On the second day of Slush 2019 the Quantum Stage was taken over by Meltem Demirors, the Chief Strategy Officer at CoinShares, who shared her view on the meaning of trust in complex markets, like cryptocurrencies.
“Living in the digital world requires trust”
Our societies are built on trust: trusted products, trusted brands, and trusted institutions. Nowhere has trust been more essential than in the financial system, where we rely on a complex web of opaque intermediaries such as banks, funds and other branches of financing system.
At the time when Bitcoin was introduced exactly 10 years ago, consumers didn’t have a functional way to operate independently of these intermediaries.
What separates most cryptocurrencies from other current money is that there are no intermediaries. The control of the system is divided between users, unlike with modern digital currency and the central banking system. The trust is created by leveraging the blockchain technology that enables tracing each transaction back to its roots.
The Status of Banks is Changing
At the moment, banks are making more money than ever. 45% of all consume funds in the US are held by just four banks.
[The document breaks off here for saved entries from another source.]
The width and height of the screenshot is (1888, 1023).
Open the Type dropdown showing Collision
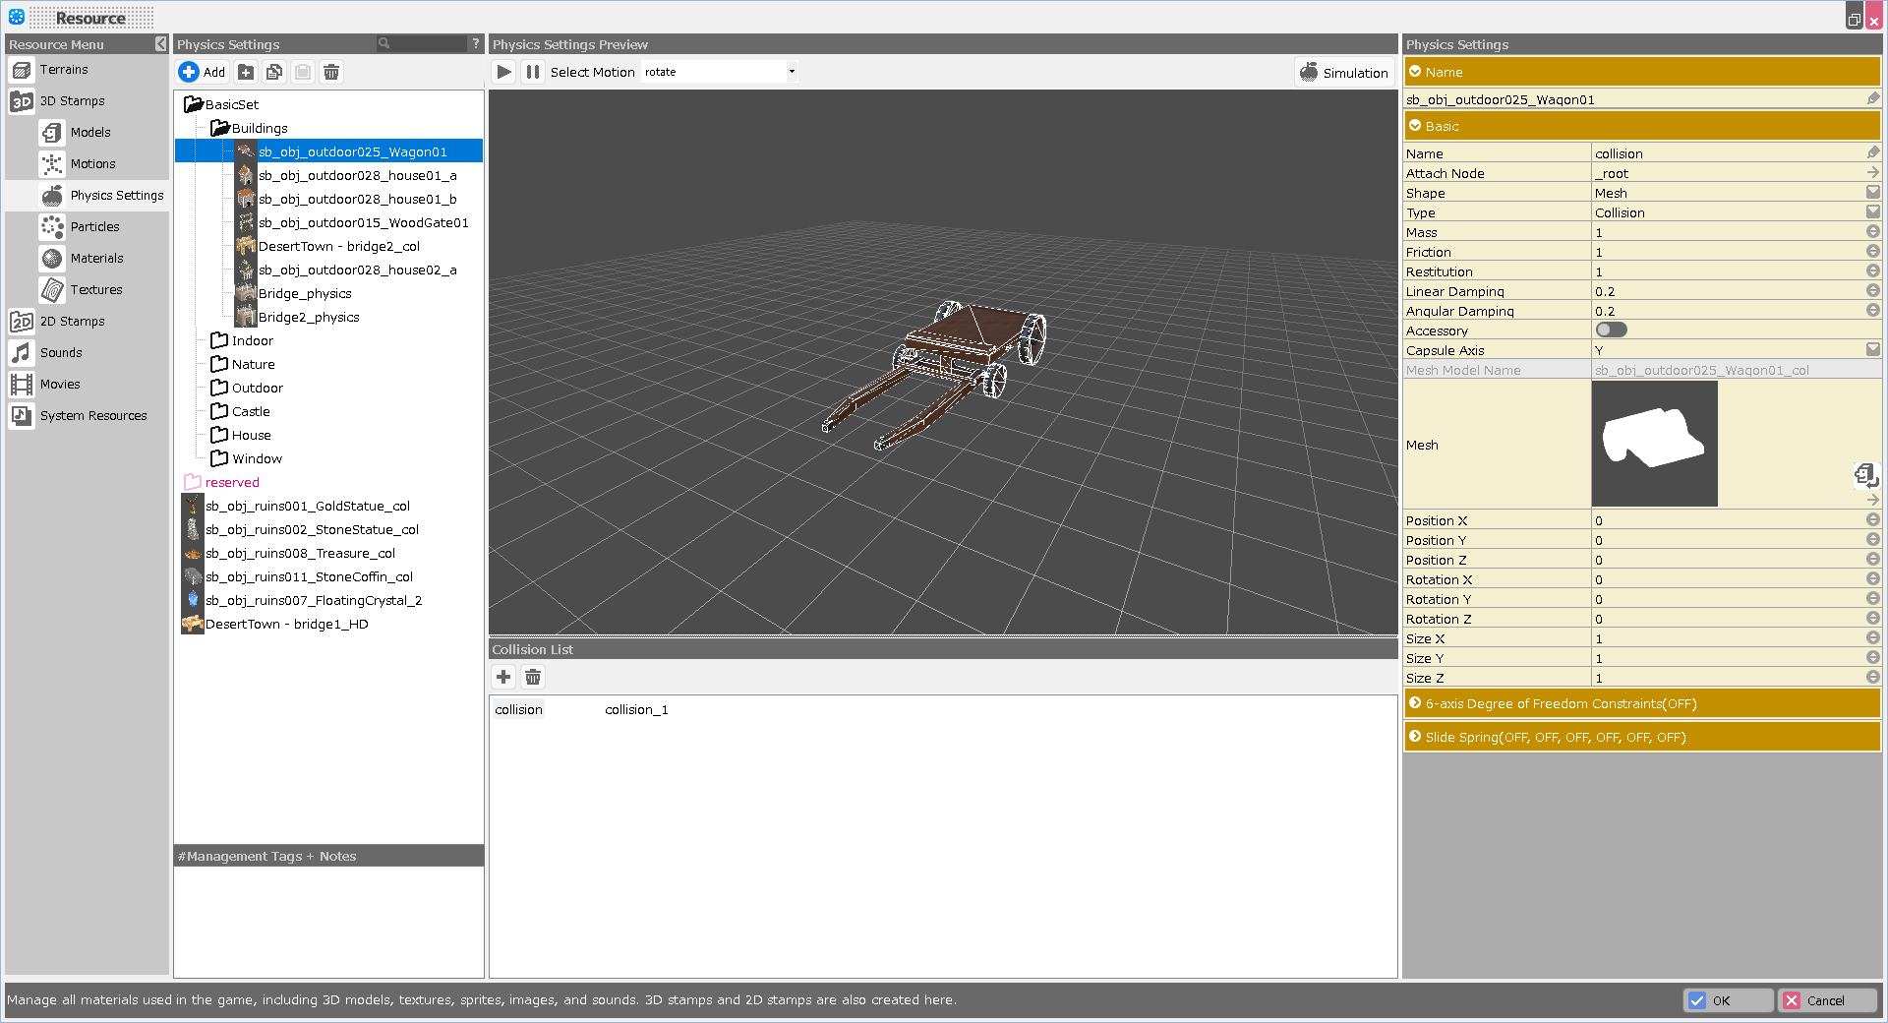[1871, 211]
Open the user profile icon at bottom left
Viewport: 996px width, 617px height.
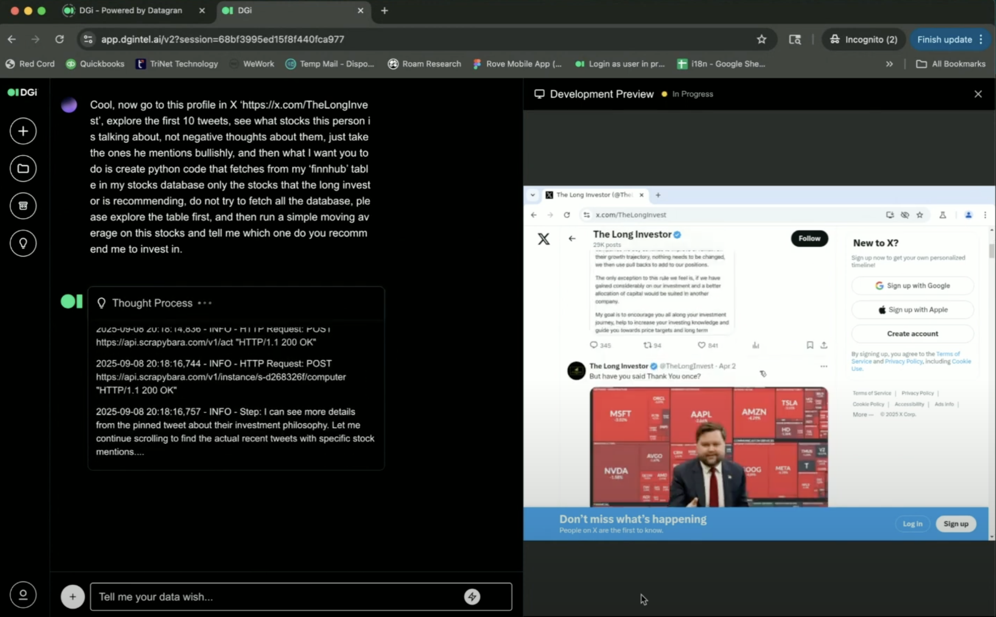23,594
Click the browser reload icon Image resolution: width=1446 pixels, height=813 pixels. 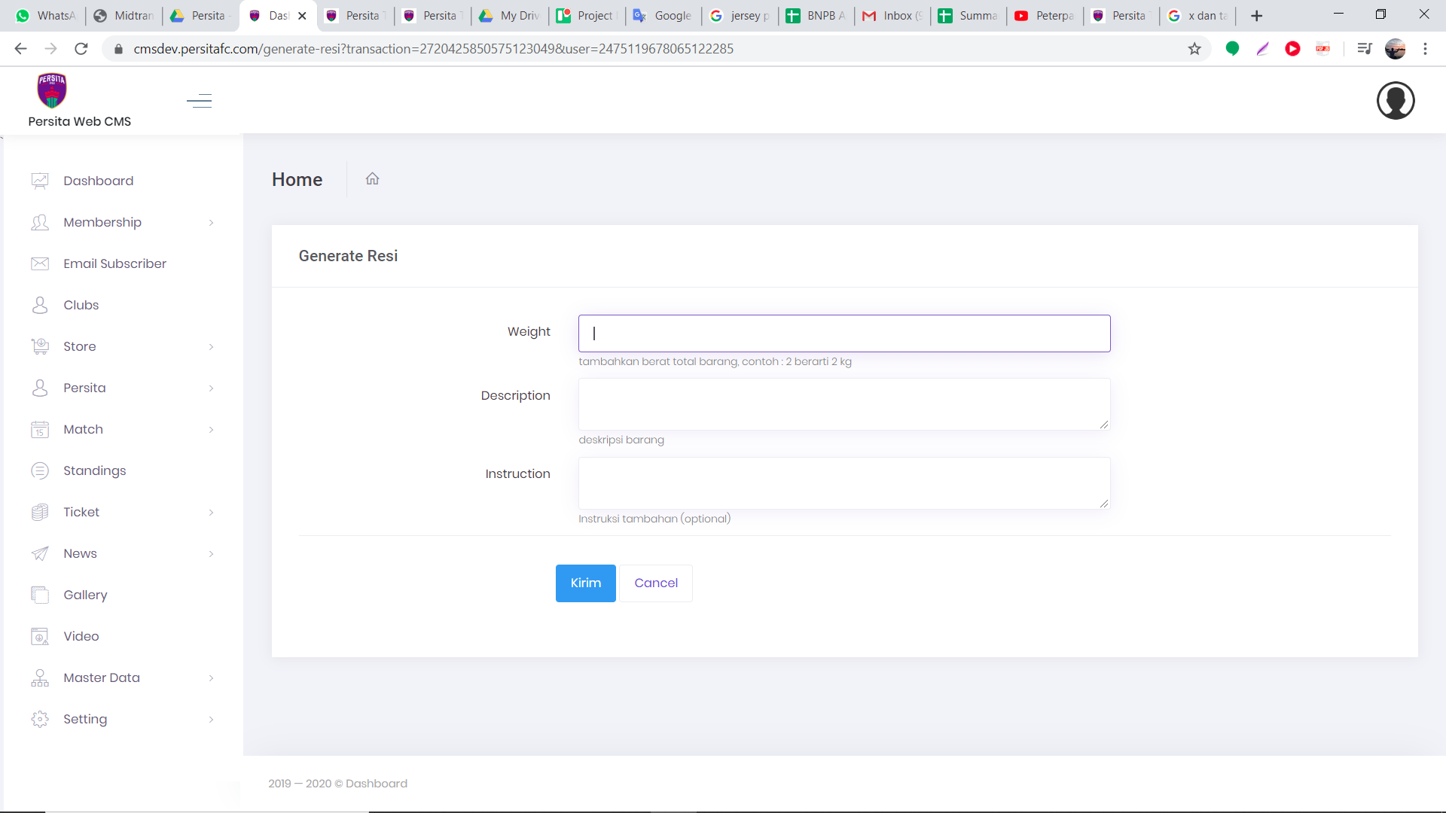(x=81, y=49)
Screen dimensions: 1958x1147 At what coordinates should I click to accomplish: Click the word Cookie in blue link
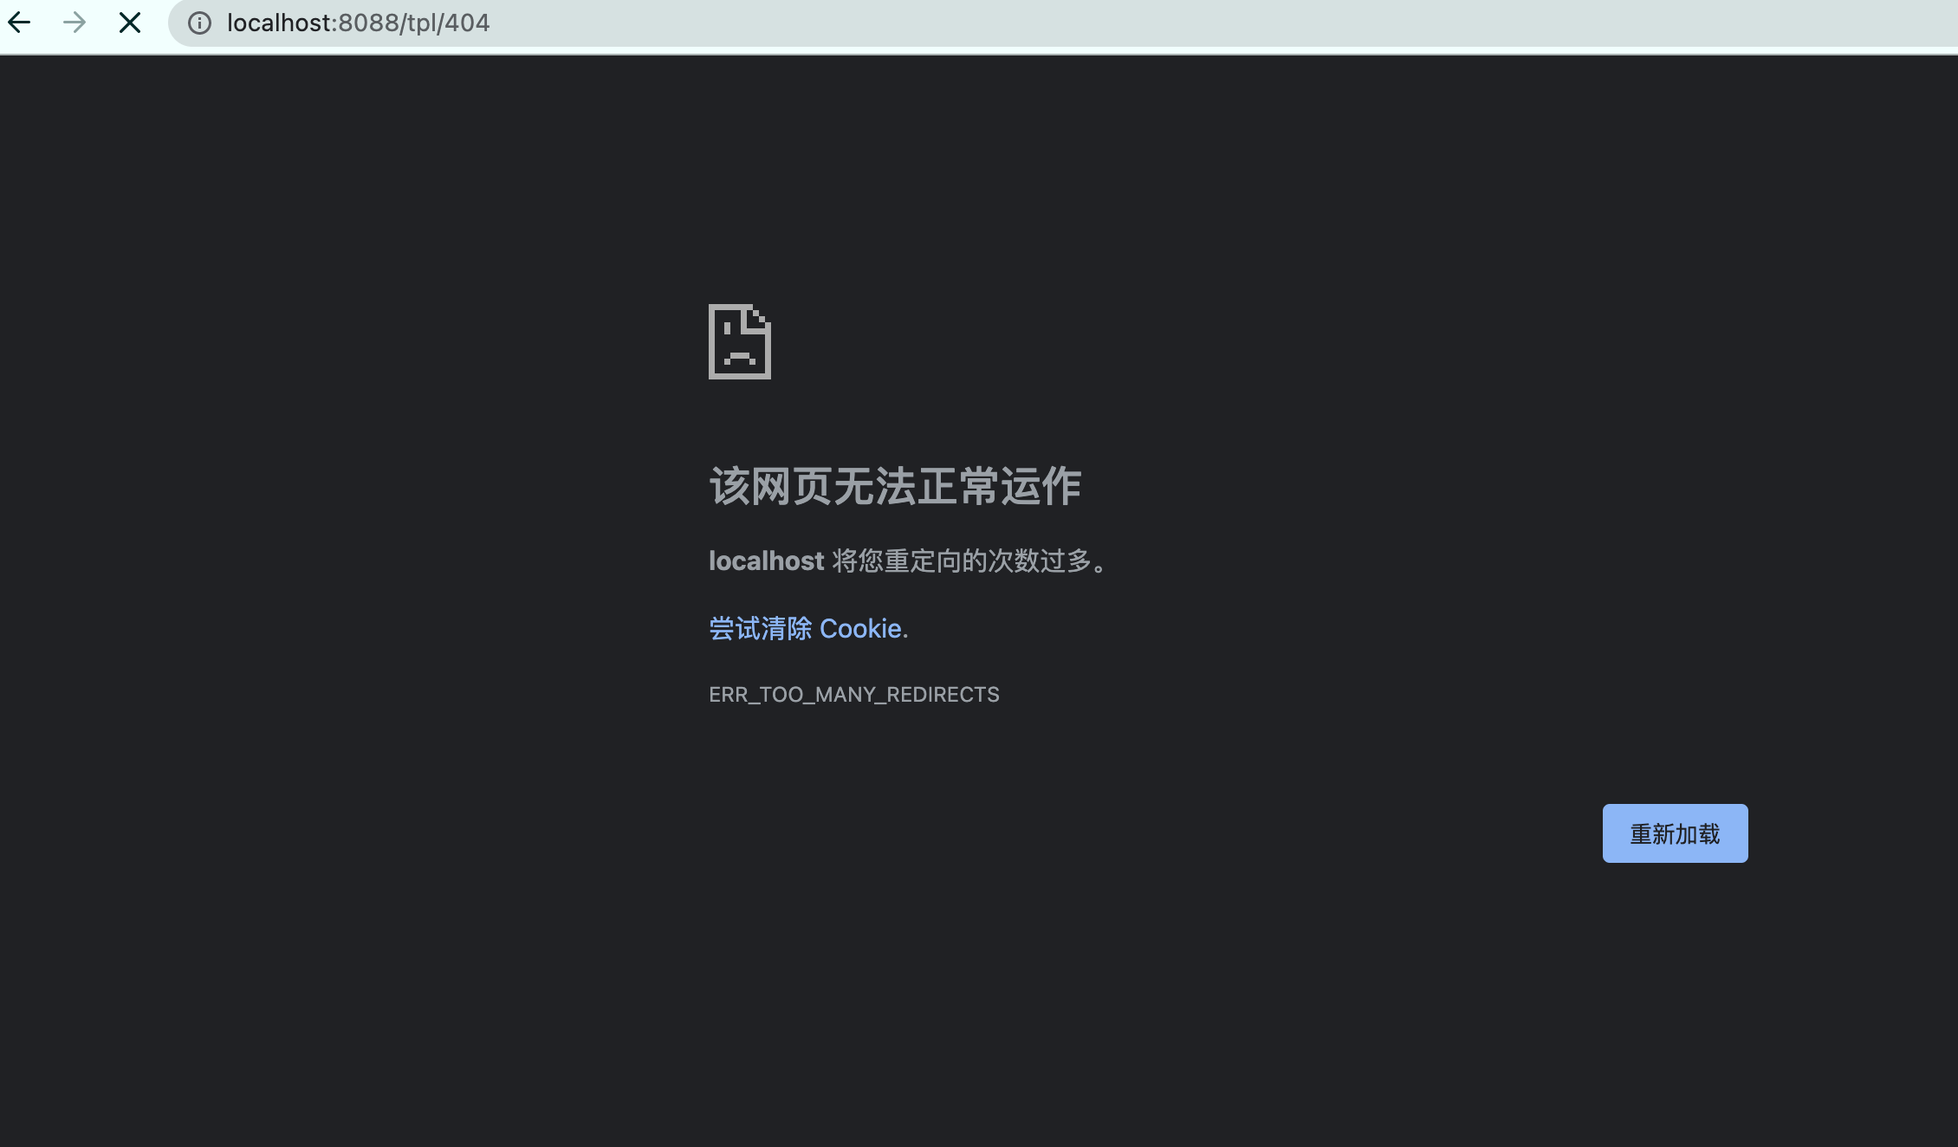tap(859, 628)
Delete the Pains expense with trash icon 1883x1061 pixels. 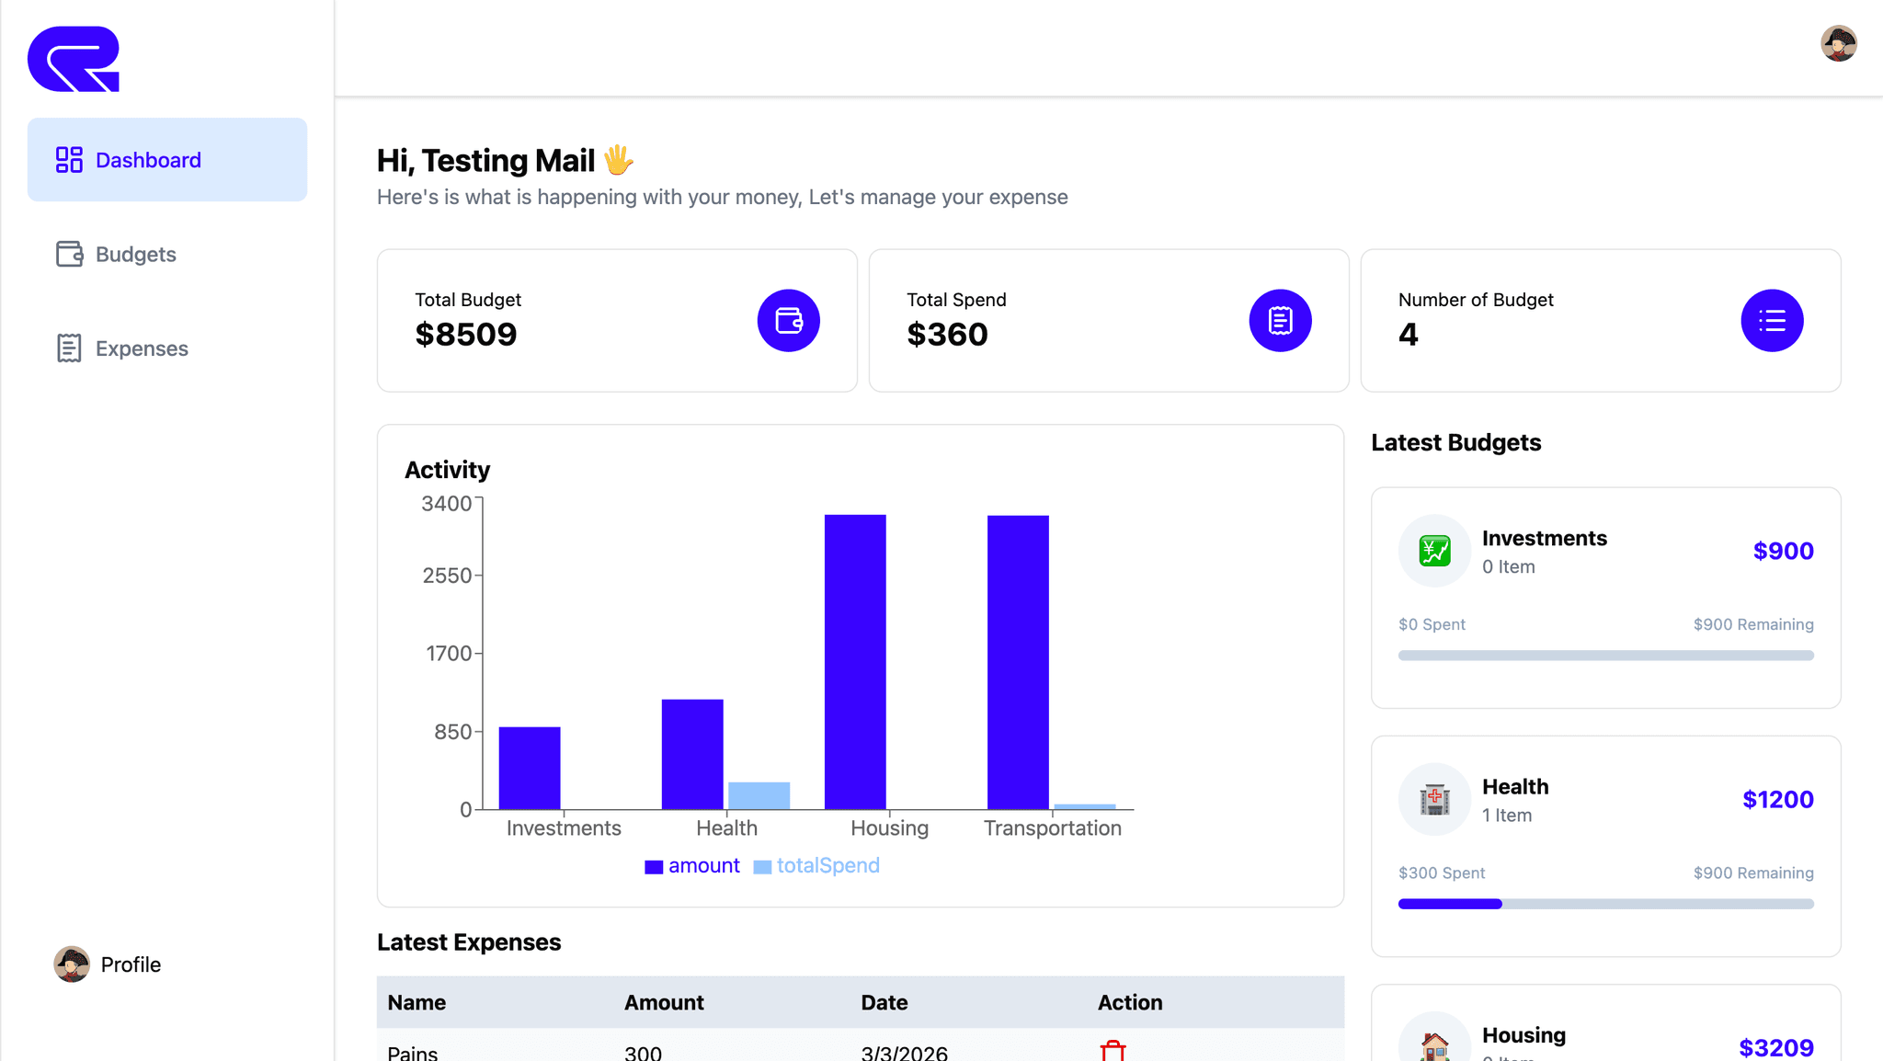click(1113, 1050)
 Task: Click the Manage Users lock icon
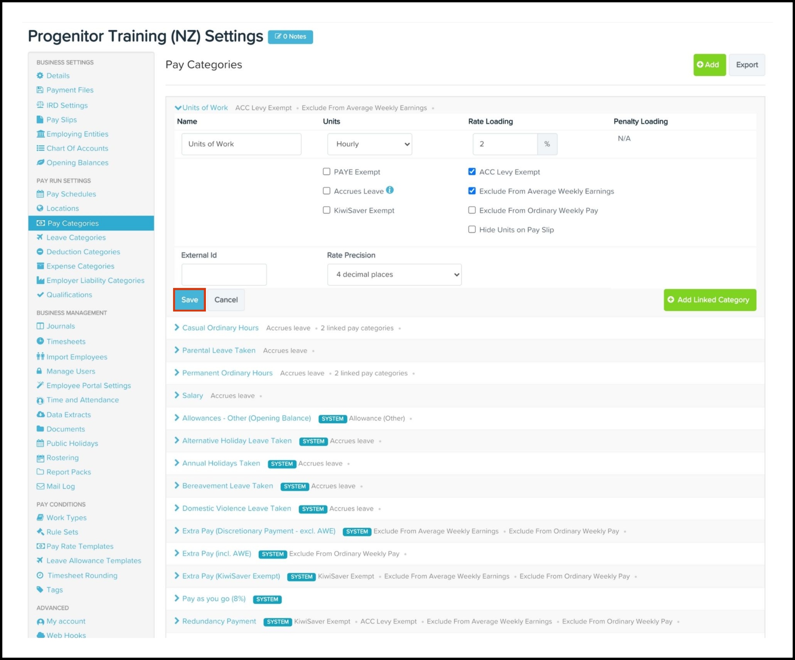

According to Remirors, the next wave of banking is not going to be led by banks.
“Not long ago, power belonged to a few big companies which all produced physical products. Now the power has shifted to digital corporations. These companies know everything about you and they control everything you do. The money of today is information. These corporations are the banks of the future,” Demirors explains.
So if a few big companies control our networks, can we trust them? Hardly.
Can we displace these intermediaries? Demirors does not believe that intermediaries are going anywhere. But she wants to offer consumers the option to do things independently, e.g. with open-source cryptocurrencies.
In order to bring cryptocurrencies in to our everyday lives, we need trust in one another.
“People don’t trust cryptocurrencies yet. It takes time to change human behaviour,” Demirors believes. Regardless of the slow progress, she feels optimistic: “Ten years from now, cryptocurrencies will cover much more market space.”